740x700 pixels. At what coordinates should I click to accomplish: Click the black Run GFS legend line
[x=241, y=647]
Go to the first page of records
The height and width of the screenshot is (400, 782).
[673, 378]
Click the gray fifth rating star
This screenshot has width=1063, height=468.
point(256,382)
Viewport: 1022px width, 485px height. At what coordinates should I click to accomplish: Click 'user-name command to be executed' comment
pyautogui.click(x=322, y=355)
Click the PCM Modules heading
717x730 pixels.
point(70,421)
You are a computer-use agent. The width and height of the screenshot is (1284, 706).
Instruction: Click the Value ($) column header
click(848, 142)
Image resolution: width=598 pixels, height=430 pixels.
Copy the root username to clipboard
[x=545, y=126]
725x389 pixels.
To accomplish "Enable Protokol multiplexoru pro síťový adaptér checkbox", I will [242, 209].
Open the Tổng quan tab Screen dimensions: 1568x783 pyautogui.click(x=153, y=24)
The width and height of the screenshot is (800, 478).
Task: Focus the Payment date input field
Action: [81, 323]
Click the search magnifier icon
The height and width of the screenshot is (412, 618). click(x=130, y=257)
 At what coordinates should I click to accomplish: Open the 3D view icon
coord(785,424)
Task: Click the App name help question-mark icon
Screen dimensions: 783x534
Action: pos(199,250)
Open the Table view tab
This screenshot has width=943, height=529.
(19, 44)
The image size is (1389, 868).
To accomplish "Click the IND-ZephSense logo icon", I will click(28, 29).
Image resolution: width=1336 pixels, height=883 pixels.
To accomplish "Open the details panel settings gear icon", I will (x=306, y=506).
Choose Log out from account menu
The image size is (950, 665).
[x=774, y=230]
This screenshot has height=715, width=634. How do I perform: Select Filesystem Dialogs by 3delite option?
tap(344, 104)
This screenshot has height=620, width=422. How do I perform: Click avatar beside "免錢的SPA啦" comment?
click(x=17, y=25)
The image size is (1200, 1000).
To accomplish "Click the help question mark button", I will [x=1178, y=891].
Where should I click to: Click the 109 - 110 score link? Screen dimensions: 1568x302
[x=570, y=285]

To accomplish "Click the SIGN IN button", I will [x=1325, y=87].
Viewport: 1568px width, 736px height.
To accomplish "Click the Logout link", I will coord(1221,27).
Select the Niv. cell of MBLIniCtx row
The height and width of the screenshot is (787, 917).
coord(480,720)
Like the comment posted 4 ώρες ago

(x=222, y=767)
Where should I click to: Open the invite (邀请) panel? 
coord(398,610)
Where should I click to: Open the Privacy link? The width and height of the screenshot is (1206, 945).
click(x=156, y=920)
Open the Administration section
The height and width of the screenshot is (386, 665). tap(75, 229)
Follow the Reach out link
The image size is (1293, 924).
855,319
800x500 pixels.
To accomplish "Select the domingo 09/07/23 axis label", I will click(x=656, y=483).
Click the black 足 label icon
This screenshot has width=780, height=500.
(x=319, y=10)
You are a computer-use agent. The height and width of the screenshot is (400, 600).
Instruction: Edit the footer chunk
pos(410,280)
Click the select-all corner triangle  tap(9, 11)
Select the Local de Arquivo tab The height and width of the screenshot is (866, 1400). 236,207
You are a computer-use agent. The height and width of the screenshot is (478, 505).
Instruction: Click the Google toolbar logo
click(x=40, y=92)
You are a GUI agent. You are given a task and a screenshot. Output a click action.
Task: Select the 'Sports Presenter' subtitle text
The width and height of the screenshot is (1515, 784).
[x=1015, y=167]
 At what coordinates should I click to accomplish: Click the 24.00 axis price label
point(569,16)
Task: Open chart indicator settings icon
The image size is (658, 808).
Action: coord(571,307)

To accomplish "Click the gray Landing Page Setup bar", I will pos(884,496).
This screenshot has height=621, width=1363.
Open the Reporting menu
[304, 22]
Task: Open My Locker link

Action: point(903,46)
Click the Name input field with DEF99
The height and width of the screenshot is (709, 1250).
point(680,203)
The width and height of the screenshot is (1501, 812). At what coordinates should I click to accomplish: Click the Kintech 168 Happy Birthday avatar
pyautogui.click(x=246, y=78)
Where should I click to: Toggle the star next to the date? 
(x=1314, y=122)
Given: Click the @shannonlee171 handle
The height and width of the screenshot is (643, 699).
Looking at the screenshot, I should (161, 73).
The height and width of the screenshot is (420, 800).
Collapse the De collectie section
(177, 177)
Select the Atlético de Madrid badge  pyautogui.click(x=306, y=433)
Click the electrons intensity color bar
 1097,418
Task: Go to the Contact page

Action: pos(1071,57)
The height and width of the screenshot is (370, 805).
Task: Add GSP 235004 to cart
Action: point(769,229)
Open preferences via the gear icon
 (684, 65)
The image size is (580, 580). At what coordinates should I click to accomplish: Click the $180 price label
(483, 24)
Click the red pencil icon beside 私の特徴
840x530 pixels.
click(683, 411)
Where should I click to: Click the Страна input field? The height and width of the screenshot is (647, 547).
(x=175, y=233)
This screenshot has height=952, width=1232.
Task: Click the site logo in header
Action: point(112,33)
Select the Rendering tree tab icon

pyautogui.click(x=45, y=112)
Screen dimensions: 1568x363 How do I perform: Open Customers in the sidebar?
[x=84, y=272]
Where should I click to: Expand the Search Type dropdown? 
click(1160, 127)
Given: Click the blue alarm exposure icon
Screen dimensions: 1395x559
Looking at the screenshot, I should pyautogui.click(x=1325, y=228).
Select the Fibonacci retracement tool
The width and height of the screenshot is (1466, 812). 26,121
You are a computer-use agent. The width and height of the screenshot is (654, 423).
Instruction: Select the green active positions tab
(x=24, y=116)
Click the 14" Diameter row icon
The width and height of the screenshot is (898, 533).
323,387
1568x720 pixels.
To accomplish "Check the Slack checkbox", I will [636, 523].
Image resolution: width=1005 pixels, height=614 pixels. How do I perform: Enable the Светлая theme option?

_Your assignment:_ From the very first line of the data through the line with "725x389 pixels." in it, please reproduce each line exactly and output nothing more.

_Your response:_
740x700 pixels. At what coordinates should I click to accomplish: Click the black Run GFS legend line
[x=241, y=647]
Go to the first page of records
The height and width of the screenshot is (400, 782).
[673, 378]
Click the gray fifth rating star
This screenshot has width=1063, height=468.
point(256,382)
Viewport: 1022px width, 485px height. At what coordinates should I click to accomplish: Click 'user-name command to be executed' comment
pyautogui.click(x=322, y=355)
Click the PCM Modules heading
717x730 pixels.
point(70,421)
You are a computer-use agent. The width and height of the screenshot is (1284, 706).
Instruction: Click the Value ($) column header
click(848, 142)
Image resolution: width=598 pixels, height=430 pixels.
Copy the root username to clipboard
[x=545, y=126]
725x389 pixels.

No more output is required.